Cherry Hill East students should move to temporary remote learning

Courtesy of npr.org

CHPS should move to temporary remote learning due to the increase in Covid cases amongst students and staff.

The Covid-19 pandemic, which is markedly rampant within the East community and the other Cherry Hill schools, following the outbreak of the Omicron variant, leaves the Cherry Hill Public School district with a difficult decision to make: either close down and go remote, or continue to perpetuate the spread of the virus throughout our town and state. While the option seems clear – shut down the schools, and in effect reduce the spread of the deadly virus – there are leaders within this town who would rather dictate the lives of students, some of whom are immunocompromised.
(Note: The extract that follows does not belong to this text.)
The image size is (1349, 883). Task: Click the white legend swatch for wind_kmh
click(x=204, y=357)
To put this in perspective, the effects of the virus right now, just within our school system, have been absolutely devastating. Hundreds of students currently find themselves days, if not weeks, behind in schoolwork, in addition to burdening the stress and hurt of infection. Dozens of teachers are infected as well, adversely affecting their respective students and preventing many educational opportunities – clubs, sports, and class activities – from properly occurring.
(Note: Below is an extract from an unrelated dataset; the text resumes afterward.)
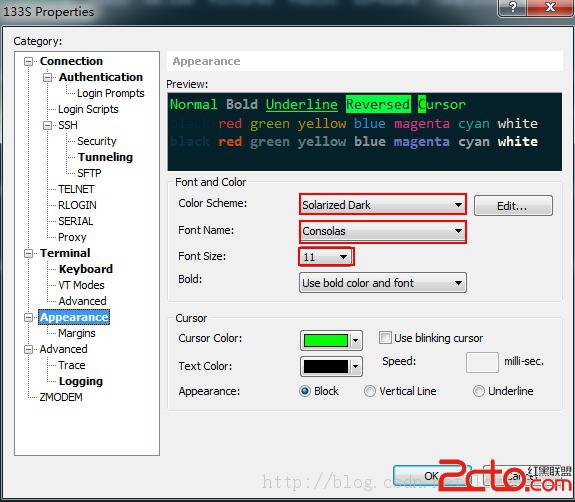Click the help question mark button
The image size is (575, 502).
tap(512, 7)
That’s why it’s not surprising that a petition created by a Cherry Hill High School East student, calling for the school to close effective immediately, already has over four hundred and fifty signatures. After all, a public institution should be serving the public, not perpetrating biochemical spread, something students learn about in Chemistry and the Infectious Disease elective, but haven’t been able to with the many teacher absences.
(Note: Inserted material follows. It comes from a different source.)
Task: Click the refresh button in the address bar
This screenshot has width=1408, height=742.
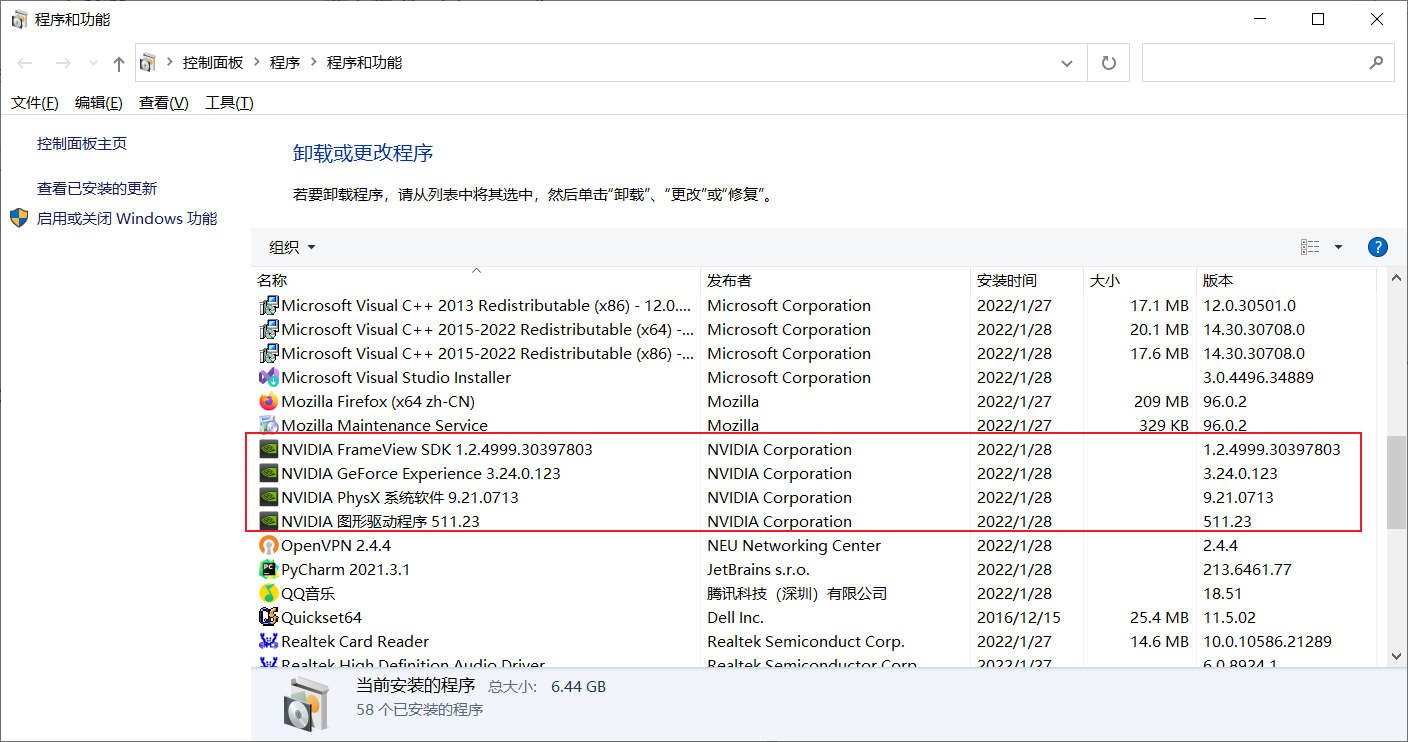Action: pyautogui.click(x=1108, y=62)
Also, it’s incredibly frustrating to recall how we were told that attending school in-person was far safer, from a social and support standpoint, when we began this school year. If there are 500 students missing from East, though, what social community truly exists? Are there even enough guidance counselors to provide support systems?

Guidance counselors at middle schools within the district are already being utilized as substitute teachers. Some students can no longer find a friend, or even a familiar face, to sit with at lunch, with so many missing. And yet we return each day.

This does not need to be a game of who lives and who dies, which is why I wholeheartedly expect there to be a thousand signatures to the petition by the end of the week. We have the chance to genuinely make a change by reducing the spread of the virus.

So, instead of waiting for the Governor to make a decision, what if the Cherry Hill Public Schools did what they have been teaching students to do for decades? What if we “seized the day” or, as the Cherry Hill Beck Middle School motto states, “[made] it a great day… [because] the choice is ours”?